(The task): Below are the records. Gather each line that holds "dialog".

###

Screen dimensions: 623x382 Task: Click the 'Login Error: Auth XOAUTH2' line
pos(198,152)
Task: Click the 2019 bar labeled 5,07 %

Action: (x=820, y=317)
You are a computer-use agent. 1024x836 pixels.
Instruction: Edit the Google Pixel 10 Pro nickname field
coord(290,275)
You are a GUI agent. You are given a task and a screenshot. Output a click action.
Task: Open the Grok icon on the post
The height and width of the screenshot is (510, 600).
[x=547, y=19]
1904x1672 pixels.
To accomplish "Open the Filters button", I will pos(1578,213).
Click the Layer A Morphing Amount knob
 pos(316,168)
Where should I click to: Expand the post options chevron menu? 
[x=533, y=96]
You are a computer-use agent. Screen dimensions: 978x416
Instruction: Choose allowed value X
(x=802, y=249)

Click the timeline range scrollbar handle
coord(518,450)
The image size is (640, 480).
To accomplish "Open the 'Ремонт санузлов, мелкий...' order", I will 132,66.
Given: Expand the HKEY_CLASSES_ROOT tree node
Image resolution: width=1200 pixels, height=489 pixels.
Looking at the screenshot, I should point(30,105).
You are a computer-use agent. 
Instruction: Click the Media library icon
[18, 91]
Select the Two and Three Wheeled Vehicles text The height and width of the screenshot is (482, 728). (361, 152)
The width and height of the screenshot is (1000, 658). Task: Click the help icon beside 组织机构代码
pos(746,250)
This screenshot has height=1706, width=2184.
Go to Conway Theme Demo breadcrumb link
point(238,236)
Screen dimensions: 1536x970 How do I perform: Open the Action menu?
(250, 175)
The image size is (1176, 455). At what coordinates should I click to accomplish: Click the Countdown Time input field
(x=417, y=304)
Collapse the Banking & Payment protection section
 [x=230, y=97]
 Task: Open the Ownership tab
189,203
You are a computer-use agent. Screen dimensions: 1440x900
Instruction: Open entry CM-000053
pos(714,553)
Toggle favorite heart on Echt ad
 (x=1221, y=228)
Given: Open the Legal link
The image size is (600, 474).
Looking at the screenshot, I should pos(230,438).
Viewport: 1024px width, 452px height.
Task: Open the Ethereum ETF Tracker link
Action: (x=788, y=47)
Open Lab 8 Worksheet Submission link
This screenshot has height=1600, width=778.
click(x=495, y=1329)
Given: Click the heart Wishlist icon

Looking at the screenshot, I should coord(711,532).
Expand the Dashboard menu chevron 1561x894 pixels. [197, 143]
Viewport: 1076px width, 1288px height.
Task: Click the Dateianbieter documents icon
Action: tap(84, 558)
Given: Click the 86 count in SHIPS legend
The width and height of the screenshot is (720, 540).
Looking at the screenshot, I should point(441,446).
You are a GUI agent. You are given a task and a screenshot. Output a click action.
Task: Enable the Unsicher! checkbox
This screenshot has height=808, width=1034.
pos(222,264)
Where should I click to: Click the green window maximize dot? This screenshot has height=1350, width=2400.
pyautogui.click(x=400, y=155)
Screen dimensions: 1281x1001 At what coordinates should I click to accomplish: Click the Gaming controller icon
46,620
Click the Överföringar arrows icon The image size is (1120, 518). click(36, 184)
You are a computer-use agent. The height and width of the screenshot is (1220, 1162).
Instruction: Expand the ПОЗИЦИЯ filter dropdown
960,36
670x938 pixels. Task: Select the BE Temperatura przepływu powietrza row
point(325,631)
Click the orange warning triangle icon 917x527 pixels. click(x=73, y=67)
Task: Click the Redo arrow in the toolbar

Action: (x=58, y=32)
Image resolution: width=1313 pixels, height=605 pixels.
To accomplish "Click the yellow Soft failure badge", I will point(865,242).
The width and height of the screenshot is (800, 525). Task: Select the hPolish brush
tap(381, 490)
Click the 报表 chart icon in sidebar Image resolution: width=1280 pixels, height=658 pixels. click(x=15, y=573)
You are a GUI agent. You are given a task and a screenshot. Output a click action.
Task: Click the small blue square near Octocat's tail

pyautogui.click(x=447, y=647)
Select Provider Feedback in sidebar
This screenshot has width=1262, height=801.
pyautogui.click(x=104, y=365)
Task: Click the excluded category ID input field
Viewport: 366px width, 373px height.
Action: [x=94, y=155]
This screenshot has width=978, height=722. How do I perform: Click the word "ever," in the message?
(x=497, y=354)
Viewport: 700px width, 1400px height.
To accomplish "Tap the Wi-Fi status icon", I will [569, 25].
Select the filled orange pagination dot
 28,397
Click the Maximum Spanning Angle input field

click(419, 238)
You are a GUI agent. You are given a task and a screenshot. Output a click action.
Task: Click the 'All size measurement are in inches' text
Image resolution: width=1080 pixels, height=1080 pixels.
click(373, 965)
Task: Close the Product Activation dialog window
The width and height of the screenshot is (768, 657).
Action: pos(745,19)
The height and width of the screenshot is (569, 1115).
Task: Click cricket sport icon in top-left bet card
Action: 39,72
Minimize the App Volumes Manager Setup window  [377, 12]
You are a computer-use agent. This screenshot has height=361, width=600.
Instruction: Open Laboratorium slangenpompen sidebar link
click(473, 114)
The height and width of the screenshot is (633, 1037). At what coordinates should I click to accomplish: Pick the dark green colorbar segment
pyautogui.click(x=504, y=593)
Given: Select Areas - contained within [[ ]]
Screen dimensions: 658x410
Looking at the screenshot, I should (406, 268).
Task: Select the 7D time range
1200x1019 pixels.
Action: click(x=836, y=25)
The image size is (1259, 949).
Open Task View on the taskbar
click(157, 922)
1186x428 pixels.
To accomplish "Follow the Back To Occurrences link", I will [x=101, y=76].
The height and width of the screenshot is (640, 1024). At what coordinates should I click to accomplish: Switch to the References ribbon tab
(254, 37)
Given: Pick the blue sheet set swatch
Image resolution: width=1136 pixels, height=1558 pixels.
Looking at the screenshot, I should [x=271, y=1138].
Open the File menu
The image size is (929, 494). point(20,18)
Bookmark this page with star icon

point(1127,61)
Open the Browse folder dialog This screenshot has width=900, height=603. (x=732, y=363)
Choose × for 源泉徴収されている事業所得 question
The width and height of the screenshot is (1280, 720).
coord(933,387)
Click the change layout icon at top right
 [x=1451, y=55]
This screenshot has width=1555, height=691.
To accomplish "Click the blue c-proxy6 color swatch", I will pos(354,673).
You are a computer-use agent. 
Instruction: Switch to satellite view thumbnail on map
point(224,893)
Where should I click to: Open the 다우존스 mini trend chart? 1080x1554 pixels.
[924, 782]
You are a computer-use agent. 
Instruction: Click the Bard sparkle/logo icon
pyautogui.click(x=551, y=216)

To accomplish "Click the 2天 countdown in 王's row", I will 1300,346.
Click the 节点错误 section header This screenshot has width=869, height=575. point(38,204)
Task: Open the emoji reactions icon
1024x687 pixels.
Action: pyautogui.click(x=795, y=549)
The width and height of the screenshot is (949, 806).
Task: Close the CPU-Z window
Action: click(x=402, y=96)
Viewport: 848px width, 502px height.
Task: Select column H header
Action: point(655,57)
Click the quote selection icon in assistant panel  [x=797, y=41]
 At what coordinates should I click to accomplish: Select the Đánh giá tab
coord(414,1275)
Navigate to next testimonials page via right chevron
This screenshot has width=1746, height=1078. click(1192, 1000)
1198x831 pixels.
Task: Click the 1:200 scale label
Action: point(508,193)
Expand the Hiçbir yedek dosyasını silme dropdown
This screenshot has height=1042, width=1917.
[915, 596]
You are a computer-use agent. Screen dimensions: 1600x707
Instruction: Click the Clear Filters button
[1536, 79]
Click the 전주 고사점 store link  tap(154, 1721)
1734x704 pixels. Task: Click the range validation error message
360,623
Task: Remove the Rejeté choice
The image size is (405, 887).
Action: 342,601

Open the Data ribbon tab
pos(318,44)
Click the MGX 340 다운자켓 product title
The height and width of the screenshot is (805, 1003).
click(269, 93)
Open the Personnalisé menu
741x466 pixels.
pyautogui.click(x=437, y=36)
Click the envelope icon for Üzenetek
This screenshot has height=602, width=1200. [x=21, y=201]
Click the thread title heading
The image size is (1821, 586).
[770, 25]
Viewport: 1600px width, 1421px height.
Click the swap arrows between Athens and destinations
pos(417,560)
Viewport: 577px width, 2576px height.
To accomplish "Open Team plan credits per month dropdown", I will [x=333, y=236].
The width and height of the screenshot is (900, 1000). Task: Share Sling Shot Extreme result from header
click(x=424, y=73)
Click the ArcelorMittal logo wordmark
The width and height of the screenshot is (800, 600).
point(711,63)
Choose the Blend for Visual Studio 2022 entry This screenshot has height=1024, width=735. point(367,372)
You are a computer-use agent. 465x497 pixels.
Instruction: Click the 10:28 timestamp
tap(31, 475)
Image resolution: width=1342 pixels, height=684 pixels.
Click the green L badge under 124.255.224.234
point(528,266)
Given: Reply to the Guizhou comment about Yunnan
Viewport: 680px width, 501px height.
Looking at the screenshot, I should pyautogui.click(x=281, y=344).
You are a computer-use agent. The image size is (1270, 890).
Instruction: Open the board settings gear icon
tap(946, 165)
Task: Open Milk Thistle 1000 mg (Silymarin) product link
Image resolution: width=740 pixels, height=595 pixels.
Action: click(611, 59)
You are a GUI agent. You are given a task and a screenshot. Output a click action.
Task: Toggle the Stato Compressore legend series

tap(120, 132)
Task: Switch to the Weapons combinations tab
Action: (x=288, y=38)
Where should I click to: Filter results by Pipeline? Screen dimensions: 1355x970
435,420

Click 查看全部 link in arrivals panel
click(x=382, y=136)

###

(Response):
Task: Close the Product Activation dialog window
Open the Browse folder dialog This screenshot has width=900, height=603. (x=732, y=363)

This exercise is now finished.